**Task goal**
Repeat every record exactly as given.

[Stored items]
———

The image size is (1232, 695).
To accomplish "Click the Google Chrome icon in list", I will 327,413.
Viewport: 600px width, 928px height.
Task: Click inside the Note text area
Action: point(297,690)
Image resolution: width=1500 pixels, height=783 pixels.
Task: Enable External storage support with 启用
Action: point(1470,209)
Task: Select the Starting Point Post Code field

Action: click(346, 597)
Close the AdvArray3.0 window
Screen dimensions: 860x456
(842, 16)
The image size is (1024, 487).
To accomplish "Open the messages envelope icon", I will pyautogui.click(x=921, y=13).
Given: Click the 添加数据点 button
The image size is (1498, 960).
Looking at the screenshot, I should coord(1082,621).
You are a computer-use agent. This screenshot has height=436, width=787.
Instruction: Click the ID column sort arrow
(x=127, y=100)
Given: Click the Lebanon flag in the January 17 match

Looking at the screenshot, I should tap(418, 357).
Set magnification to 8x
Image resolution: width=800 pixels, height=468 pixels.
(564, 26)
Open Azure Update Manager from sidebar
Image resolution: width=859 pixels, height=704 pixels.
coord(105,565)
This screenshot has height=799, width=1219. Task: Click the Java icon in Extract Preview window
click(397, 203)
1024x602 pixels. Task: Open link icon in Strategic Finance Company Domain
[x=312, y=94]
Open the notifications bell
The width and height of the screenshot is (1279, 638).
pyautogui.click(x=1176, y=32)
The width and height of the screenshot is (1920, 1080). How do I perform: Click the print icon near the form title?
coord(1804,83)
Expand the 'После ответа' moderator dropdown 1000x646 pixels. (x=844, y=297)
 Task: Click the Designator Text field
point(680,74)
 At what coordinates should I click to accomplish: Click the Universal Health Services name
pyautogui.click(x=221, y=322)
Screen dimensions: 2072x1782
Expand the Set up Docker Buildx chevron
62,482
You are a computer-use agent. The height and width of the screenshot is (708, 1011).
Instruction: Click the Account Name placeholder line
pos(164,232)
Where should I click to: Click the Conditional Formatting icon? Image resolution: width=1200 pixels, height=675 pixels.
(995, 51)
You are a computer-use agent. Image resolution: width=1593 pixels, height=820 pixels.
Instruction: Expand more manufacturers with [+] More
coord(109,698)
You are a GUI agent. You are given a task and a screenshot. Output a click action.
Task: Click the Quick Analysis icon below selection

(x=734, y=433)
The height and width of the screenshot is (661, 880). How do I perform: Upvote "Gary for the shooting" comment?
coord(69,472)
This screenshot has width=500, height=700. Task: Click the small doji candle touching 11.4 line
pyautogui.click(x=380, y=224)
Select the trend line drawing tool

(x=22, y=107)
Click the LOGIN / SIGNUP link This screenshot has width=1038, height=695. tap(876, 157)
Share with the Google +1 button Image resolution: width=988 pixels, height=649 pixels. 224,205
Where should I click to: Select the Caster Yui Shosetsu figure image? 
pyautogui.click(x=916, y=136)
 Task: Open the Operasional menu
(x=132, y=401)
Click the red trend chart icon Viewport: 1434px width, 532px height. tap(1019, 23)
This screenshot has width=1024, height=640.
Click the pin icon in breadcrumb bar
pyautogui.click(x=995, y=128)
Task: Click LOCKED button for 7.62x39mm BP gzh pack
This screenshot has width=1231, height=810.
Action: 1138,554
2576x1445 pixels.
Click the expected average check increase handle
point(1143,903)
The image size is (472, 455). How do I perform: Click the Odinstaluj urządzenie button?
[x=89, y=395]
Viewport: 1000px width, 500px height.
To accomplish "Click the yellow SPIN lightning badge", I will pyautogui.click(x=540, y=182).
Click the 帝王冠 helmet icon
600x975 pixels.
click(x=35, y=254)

———

**Answer to the exercise**
The image size is (1232, 695).
To accomplish "Click the Google Chrome icon in list", I will 327,413.
Viewport: 600px width, 928px height.
Task: Click inside the Note text area
Action: point(297,690)
Image resolution: width=1500 pixels, height=783 pixels.
Task: Enable External storage support with 启用
Action: point(1470,209)
Task: Select the Starting Point Post Code field

Action: click(346, 597)
Close the AdvArray3.0 window
Screen dimensions: 860x456
(842, 16)
The image size is (1024, 487).
To accomplish "Open the messages envelope icon", I will pyautogui.click(x=921, y=13).
Given: Click the 添加数据点 button
The image size is (1498, 960).
Looking at the screenshot, I should coord(1082,621).
You are a computer-use agent. This screenshot has height=436, width=787.
Instruction: Click the ID column sort arrow
(x=127, y=100)
Given: Click the Lebanon flag in the January 17 match

Looking at the screenshot, I should tap(418, 357).
Set magnification to 8x
Image resolution: width=800 pixels, height=468 pixels.
(564, 26)
Open Azure Update Manager from sidebar
Image resolution: width=859 pixels, height=704 pixels.
coord(105,565)
This screenshot has height=799, width=1219. Task: Click the Java icon in Extract Preview window
click(397, 203)
1024x602 pixels. Task: Open link icon in Strategic Finance Company Domain
[x=312, y=94]
Open the notifications bell
The width and height of the screenshot is (1279, 638).
pyautogui.click(x=1176, y=32)
The width and height of the screenshot is (1920, 1080). How do I perform: Click the print icon near the form title?
coord(1804,83)
Expand the 'После ответа' moderator dropdown 1000x646 pixels. (x=844, y=297)
 Task: Click the Designator Text field
point(680,74)
 At what coordinates should I click to accomplish: Click the Universal Health Services name
pyautogui.click(x=221, y=322)
Screen dimensions: 2072x1782
Expand the Set up Docker Buildx chevron
62,482
You are a computer-use agent. The height and width of the screenshot is (708, 1011).
Instruction: Click the Account Name placeholder line
pos(164,232)
Where should I click to: Click the Conditional Formatting icon? Image resolution: width=1200 pixels, height=675 pixels.
(995, 51)
You are a computer-use agent. Image resolution: width=1593 pixels, height=820 pixels.
Instruction: Expand more manufacturers with [+] More
coord(109,698)
You are a GUI agent. You are given a task and a screenshot. Output a click action.
Task: Click the Quick Analysis icon below selection

(x=734, y=433)
The height and width of the screenshot is (661, 880). How do I perform: Upvote "Gary for the shooting" comment?
coord(69,472)
This screenshot has width=500, height=700. Task: Click the small doji candle touching 11.4 line
pyautogui.click(x=380, y=224)
Select the trend line drawing tool

(x=22, y=107)
Click the LOGIN / SIGNUP link This screenshot has width=1038, height=695. tap(876, 157)
Share with the Google +1 button Image resolution: width=988 pixels, height=649 pixels. 224,205
Where should I click to: Select the Caster Yui Shosetsu figure image? 
pyautogui.click(x=916, y=136)
 Task: Open the Operasional menu
(x=132, y=401)
Click the red trend chart icon Viewport: 1434px width, 532px height. tap(1019, 23)
This screenshot has width=1024, height=640.
Click the pin icon in breadcrumb bar
pyautogui.click(x=995, y=128)
Task: Click LOCKED button for 7.62x39mm BP gzh pack
This screenshot has width=1231, height=810.
Action: 1138,554
2576x1445 pixels.
Click the expected average check increase handle
point(1143,903)
The image size is (472, 455). How do I perform: Click the Odinstaluj urządzenie button?
[x=89, y=395]
Viewport: 1000px width, 500px height.
To accomplish "Click the yellow SPIN lightning badge", I will pyautogui.click(x=540, y=182).
Click the 帝王冠 helmet icon
600x975 pixels.
click(x=35, y=254)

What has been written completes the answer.